- REQUEST -
Copy each of the following entries, keeping every line exactly as it appears.
--------------------
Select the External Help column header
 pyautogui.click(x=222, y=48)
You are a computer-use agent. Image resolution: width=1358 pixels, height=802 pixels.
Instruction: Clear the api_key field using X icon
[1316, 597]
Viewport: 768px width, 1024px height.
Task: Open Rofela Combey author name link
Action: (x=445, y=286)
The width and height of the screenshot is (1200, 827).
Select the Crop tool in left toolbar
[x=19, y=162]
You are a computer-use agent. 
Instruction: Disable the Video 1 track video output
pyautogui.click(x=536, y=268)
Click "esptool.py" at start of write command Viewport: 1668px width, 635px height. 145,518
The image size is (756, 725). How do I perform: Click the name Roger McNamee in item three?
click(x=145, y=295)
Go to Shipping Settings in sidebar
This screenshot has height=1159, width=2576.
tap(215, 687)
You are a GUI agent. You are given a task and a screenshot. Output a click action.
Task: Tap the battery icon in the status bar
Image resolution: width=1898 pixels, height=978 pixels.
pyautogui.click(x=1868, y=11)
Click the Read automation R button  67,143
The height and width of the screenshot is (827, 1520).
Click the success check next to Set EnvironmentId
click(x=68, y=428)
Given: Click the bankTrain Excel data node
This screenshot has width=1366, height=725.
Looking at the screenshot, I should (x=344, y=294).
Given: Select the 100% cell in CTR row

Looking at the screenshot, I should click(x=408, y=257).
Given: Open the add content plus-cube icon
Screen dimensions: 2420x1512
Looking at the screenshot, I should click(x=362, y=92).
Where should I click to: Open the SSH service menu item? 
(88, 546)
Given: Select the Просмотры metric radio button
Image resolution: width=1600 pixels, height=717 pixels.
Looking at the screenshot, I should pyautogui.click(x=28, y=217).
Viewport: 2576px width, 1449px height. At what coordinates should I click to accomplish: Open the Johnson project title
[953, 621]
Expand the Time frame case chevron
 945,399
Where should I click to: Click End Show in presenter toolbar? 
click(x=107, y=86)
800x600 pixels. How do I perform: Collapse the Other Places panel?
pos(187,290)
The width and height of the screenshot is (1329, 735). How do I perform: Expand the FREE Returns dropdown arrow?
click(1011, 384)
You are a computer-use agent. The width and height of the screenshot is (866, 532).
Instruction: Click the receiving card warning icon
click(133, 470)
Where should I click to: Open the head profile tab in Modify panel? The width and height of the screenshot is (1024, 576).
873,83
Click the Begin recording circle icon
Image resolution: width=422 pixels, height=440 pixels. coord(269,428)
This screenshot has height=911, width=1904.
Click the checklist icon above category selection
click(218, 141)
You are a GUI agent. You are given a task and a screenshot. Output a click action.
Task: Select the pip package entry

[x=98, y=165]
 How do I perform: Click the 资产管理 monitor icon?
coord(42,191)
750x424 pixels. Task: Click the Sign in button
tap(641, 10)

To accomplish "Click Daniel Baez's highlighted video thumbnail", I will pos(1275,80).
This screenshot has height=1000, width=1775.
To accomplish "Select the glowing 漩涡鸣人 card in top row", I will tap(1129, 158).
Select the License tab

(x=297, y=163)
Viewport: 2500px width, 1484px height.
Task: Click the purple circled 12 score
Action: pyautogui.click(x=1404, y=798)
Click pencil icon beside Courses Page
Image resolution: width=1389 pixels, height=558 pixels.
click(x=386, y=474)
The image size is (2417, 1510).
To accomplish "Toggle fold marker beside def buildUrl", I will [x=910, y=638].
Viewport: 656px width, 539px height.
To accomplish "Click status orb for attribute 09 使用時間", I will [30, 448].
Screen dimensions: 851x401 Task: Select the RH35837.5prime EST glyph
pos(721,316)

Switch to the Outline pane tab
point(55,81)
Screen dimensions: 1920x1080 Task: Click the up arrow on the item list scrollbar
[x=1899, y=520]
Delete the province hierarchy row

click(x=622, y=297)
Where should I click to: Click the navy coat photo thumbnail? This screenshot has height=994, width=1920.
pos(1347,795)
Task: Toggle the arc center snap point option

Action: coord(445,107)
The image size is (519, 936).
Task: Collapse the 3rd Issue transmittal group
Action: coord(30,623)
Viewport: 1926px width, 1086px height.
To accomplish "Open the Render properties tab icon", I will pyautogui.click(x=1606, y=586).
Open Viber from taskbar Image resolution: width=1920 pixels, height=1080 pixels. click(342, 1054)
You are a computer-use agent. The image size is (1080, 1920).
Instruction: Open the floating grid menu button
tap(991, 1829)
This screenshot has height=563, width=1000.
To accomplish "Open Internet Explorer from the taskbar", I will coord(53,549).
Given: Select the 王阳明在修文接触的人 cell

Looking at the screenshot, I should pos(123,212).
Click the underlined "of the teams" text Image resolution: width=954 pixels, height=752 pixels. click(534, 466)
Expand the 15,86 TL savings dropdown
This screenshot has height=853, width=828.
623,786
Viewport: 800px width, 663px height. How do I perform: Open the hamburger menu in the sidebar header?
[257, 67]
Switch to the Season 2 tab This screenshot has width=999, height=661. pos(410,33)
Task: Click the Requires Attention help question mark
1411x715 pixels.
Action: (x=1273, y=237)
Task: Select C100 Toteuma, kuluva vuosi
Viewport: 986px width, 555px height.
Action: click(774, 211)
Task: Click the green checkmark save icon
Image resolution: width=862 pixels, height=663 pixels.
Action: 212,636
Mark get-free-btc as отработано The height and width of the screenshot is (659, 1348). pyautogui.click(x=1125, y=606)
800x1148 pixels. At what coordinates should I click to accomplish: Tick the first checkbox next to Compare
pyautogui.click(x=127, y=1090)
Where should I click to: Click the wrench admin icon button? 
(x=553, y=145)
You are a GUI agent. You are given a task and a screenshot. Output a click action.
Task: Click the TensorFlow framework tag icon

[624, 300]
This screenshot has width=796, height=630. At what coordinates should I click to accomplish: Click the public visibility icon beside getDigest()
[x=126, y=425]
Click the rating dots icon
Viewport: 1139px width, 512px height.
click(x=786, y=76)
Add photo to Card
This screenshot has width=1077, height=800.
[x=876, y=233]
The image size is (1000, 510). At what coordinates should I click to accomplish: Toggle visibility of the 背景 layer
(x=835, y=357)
--------------------
- FULL ANSWER -
Select the External Help column header
 pyautogui.click(x=222, y=48)
You are a computer-use agent. Image resolution: width=1358 pixels, height=802 pixels.
Instruction: Clear the api_key field using X icon
[1316, 597]
Viewport: 768px width, 1024px height.
Task: Open Rofela Combey author name link
Action: (x=445, y=286)
The width and height of the screenshot is (1200, 827).
Select the Crop tool in left toolbar
[x=19, y=162]
You are a computer-use agent. 
Instruction: Disable the Video 1 track video output
pyautogui.click(x=536, y=268)
Click "esptool.py" at start of write command Viewport: 1668px width, 635px height. 145,518
The image size is (756, 725). How do I perform: Click the name Roger McNamee in item three?
click(x=145, y=295)
Go to Shipping Settings in sidebar
This screenshot has height=1159, width=2576.
tap(215, 687)
You are a GUI agent. You are given a task and a screenshot. Output a click action.
Task: Tap the battery icon in the status bar
Image resolution: width=1898 pixels, height=978 pixels.
pyautogui.click(x=1868, y=11)
Click the Read automation R button  67,143
The height and width of the screenshot is (827, 1520).
Click the success check next to Set EnvironmentId
click(x=68, y=428)
Given: Click the bankTrain Excel data node
This screenshot has width=1366, height=725.
Looking at the screenshot, I should (x=344, y=294).
Given: Select the 100% cell in CTR row

Looking at the screenshot, I should click(x=408, y=257).
Given: Open the add content plus-cube icon
Screen dimensions: 2420x1512
Looking at the screenshot, I should click(x=362, y=92).
Where should I click to: Open the SSH service menu item? 
(88, 546)
Given: Select the Просмотры metric radio button
Image resolution: width=1600 pixels, height=717 pixels.
Looking at the screenshot, I should pyautogui.click(x=28, y=217).
Viewport: 2576px width, 1449px height. At what coordinates should I click to accomplish: Open the Johnson project title
[953, 621]
Expand the Time frame case chevron
 945,399
Where should I click to: Click End Show in presenter toolbar? 
click(x=107, y=86)
800x600 pixels. How do I perform: Collapse the Other Places panel?
pos(187,290)
The width and height of the screenshot is (1329, 735). How do I perform: Expand the FREE Returns dropdown arrow?
click(1011, 384)
You are a computer-use agent. The width and height of the screenshot is (866, 532).
Instruction: Click the receiving card warning icon
click(133, 470)
Where should I click to: Open the head profile tab in Modify panel? The width and height of the screenshot is (1024, 576).
873,83
Click the Begin recording circle icon
Image resolution: width=422 pixels, height=440 pixels. coord(269,428)
This screenshot has height=911, width=1904.
Click the checklist icon above category selection
click(218, 141)
You are a GUI agent. You are given a task and a screenshot. Output a click action.
Task: Select the pip package entry

[x=98, y=165]
 How do I perform: Click the 资产管理 monitor icon?
coord(42,191)
750x424 pixels. Task: Click the Sign in button
tap(641, 10)

To accomplish "Click Daniel Baez's highlighted video thumbnail", I will pos(1275,80).
This screenshot has height=1000, width=1775.
To accomplish "Select the glowing 漩涡鸣人 card in top row", I will tap(1129, 158).
Select the License tab

(x=297, y=163)
Viewport: 2500px width, 1484px height.
Task: Click the purple circled 12 score
Action: pyautogui.click(x=1404, y=798)
Click pencil icon beside Courses Page
Image resolution: width=1389 pixels, height=558 pixels.
click(x=386, y=474)
The image size is (2417, 1510).
To accomplish "Toggle fold marker beside def buildUrl", I will [x=910, y=638].
Viewport: 656px width, 539px height.
To accomplish "Click status orb for attribute 09 使用時間", I will [30, 448].
Screen dimensions: 851x401 Task: Select the RH35837.5prime EST glyph
pos(721,316)

Switch to the Outline pane tab
point(55,81)
Screen dimensions: 1920x1080 Task: Click the up arrow on the item list scrollbar
[x=1899, y=520]
Delete the province hierarchy row

click(x=622, y=297)
Where should I click to: Click the navy coat photo thumbnail? This screenshot has height=994, width=1920.
pos(1347,795)
Task: Toggle the arc center snap point option

Action: coord(445,107)
The image size is (519, 936).
Task: Collapse the 3rd Issue transmittal group
Action: coord(30,623)
Viewport: 1926px width, 1086px height.
To accomplish "Open the Render properties tab icon", I will pyautogui.click(x=1606, y=586).
Open Viber from taskbar Image resolution: width=1920 pixels, height=1080 pixels. click(342, 1054)
You are a computer-use agent. The image size is (1080, 1920).
Instruction: Open the floating grid menu button
tap(991, 1829)
This screenshot has height=563, width=1000.
To accomplish "Open Internet Explorer from the taskbar", I will coord(53,549).
Given: Select the 王阳明在修文接触的人 cell

Looking at the screenshot, I should pos(123,212).
Click the underlined "of the teams" text Image resolution: width=954 pixels, height=752 pixels. click(534, 466)
Expand the 15,86 TL savings dropdown
This screenshot has height=853, width=828.
623,786
Viewport: 800px width, 663px height. How do I perform: Open the hamburger menu in the sidebar header?
[257, 67]
Switch to the Season 2 tab This screenshot has width=999, height=661. pos(410,33)
Task: Click the Requires Attention help question mark
1411x715 pixels.
Action: (x=1273, y=237)
Task: Select C100 Toteuma, kuluva vuosi
Viewport: 986px width, 555px height.
Action: click(774, 211)
Task: Click the green checkmark save icon
Image resolution: width=862 pixels, height=663 pixels.
Action: 212,636
Mark get-free-btc as отработано The height and width of the screenshot is (659, 1348). pyautogui.click(x=1125, y=606)
800x1148 pixels. At what coordinates should I click to accomplish: Tick the first checkbox next to Compare
pyautogui.click(x=127, y=1090)
Where should I click to: Click the wrench admin icon button? 
(x=553, y=145)
You are a GUI agent. You are given a task and a screenshot. Output a click action.
Task: Click the TensorFlow framework tag icon

[624, 300]
This screenshot has width=796, height=630. At what coordinates should I click to accomplish: Click the public visibility icon beside getDigest()
[x=126, y=425]
Click the rating dots icon
Viewport: 1139px width, 512px height.
click(x=786, y=76)
Add photo to Card
This screenshot has width=1077, height=800.
[x=876, y=233]
The image size is (1000, 510). At what coordinates should I click to accomplish: Toggle visibility of the 背景 layer
(x=835, y=357)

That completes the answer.